Akhtar does not spare himself. A significant section of the book traces his compromising relationship with a Muslim hedge fund manager who lures Ayad into high society and gives him a lesson in predatory capitalism. Still, being Muslim means he’s always the ‘other’. The defining dilemma of his life, Ayad says, is that he’s “no longer a practicing — let alone believing — Muslim and yet still entirely shaped by the Islam that had socially defined [him] since 9/11.”
In one of the book’s many memorable set pieces, Ayad’s car breaks down while driving through Pennsylvania. His encounter with a state trooper and later a repair shop demonstrates what it means to be a potential terror suspect; to always be on one’s friendliest behavior; to shift, whenever possible, one’s lineage to India. “If all this sounds somewhat paranoid,” Ayad writes, “I am happy for you.
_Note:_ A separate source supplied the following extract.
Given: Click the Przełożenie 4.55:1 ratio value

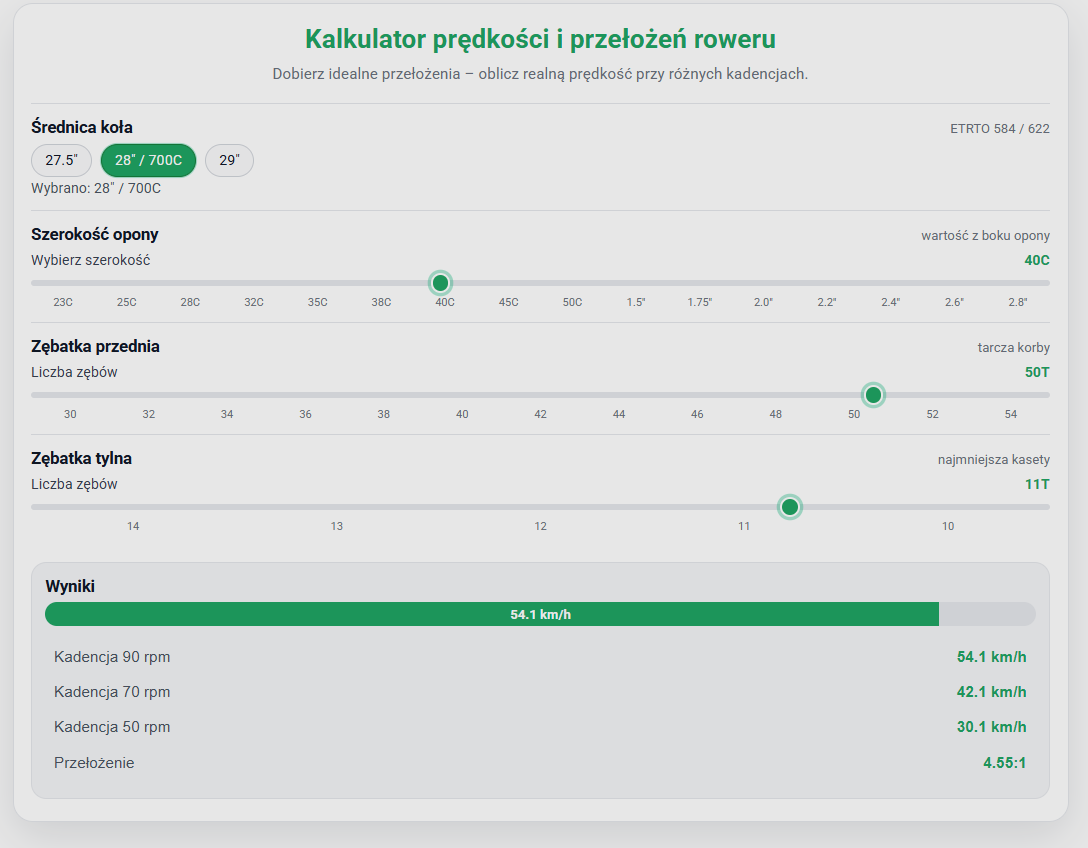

Clearly you have not been beset by daily worries of being perceived — and therefore treated — as a foe of the republic rather than a member of it.” It’s a conflicted position. To mainstream white culture, he’s a Muslim willing to say what needs to be said; to some Muslims, he’s a self-loathing sellout who cashes in on ethnic stereotypes.
It’s a long, complex and fascinating book. I urge you to give it a shot. It will open your eyes to many things that perhaps you don’t think about often…or ever.
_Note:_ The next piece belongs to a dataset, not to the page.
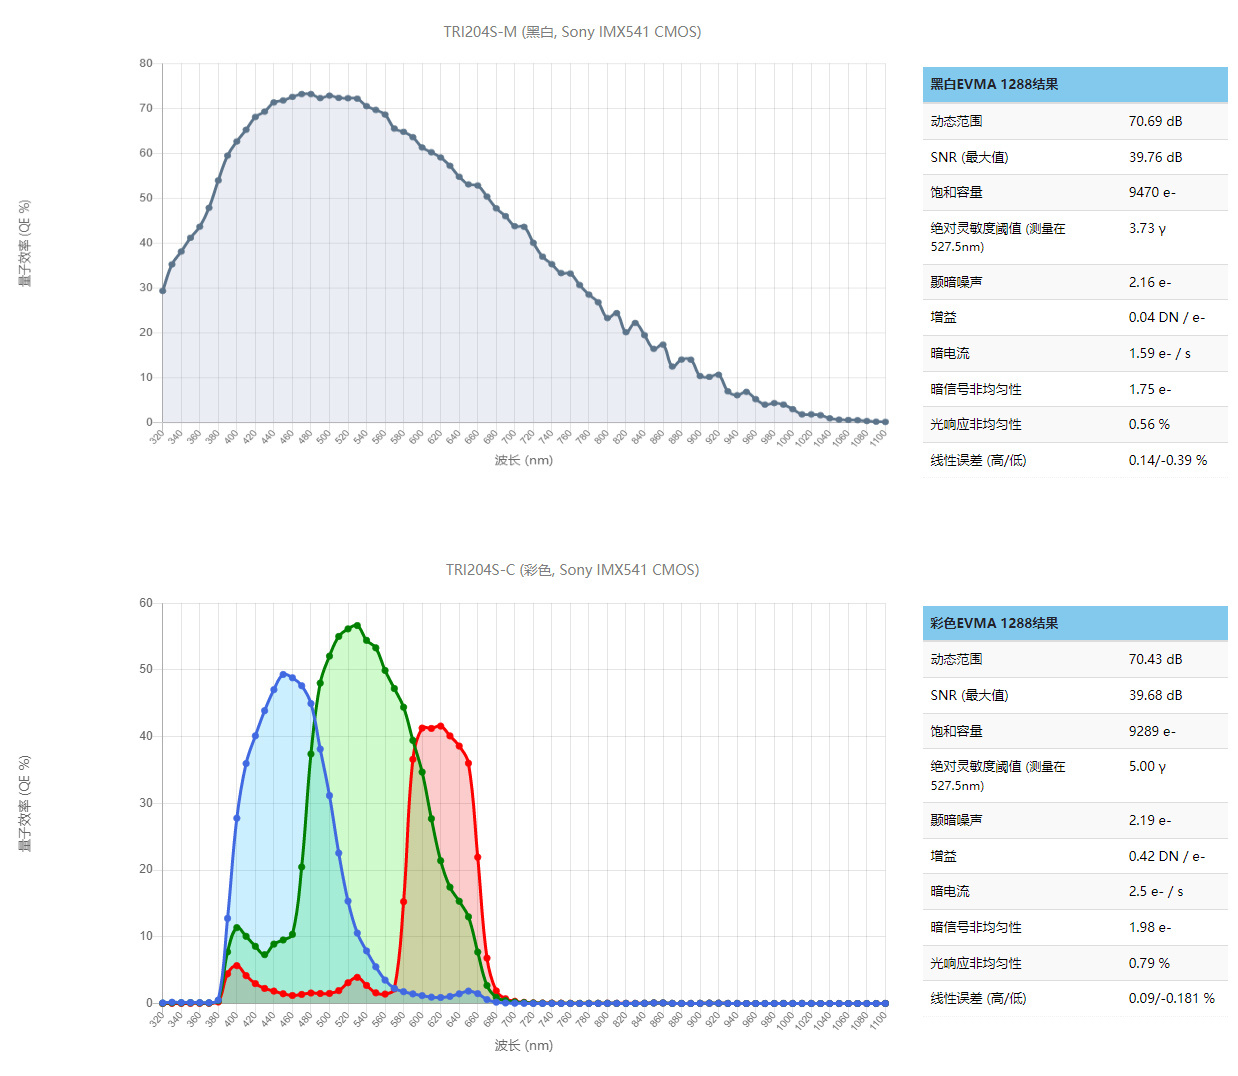Click the 9470 e- saturation capacity value
The image size is (1238, 1076).
click(1152, 192)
Set in 1980’s Ireland, this is another book about a kind of outsider – an outsider not because of his color or religion but because of his parentage.
Born to an unwed teen employed as a live-in maid by Mrs. Wilson — a kindly Protestant widow — Bill Furlong grew up in the elderly woman’s large, comfortable home, nurtured by his mentor’s generosity and her progressive ideas but clear-eyed about his illegitimate status as perceived by the town’s inhabitants.
Over time, like a Dickensian hero, Bill gains social acceptance as a hardworking coal merchant, marries Eileen — a woman from a middle class family — and becomes doting father to five smart, lovely daughters.
But the respectability that Bill has worked so hard to maintain, namely “to keep his head down and stay on the right side of people,” and to ensure his daughters’ success at St. Margaret’s — the only good Catholic school for girls in New Ross — often puts him in an existential funk. The nuns who run St. Margaret’s also run the Magdalene laundry in town, one of the infamous operations that enslaved and abuses so many Irish women who were perceived as ‘fallen women’, women who had a child out of wedlock, or behaved ‘inappropriately’ or did anything to violate the rigid rules imposed by the church and the Irish patriarchy.
Bill seeks transformation and eventually find the courage to challenge some of the status quo. His antagonist — the Good Shepherd Convent —represents not the spiritual realm but the world. While this institution claims to uphold love, faith, and charity, its capitalist operation of the town’s laundry business, in collusion with the Irish government to exploit and abuse downtrodden women, shows a ghastly betrayal of Christian ideals.
Visiting the convent to deliver coal, he happens upon one of the girls who are imprisoned there and, horrified by how she and others are treated by the nuns, finally finds the courage to do something.
It’s uncertain how Bill’s act of courage will impact his daughters — whose well-being has inspired his wish for radical change in the first place — over time. The gaps between Bill’s fictional 1985 act of resistance, the closing of the Magdalen laundries in 1996, and the Irish government’s belated apology to the victims in 2013, show that justice, sadly, takes decades to arrive.
This is a short book and an easy read. Give it a try.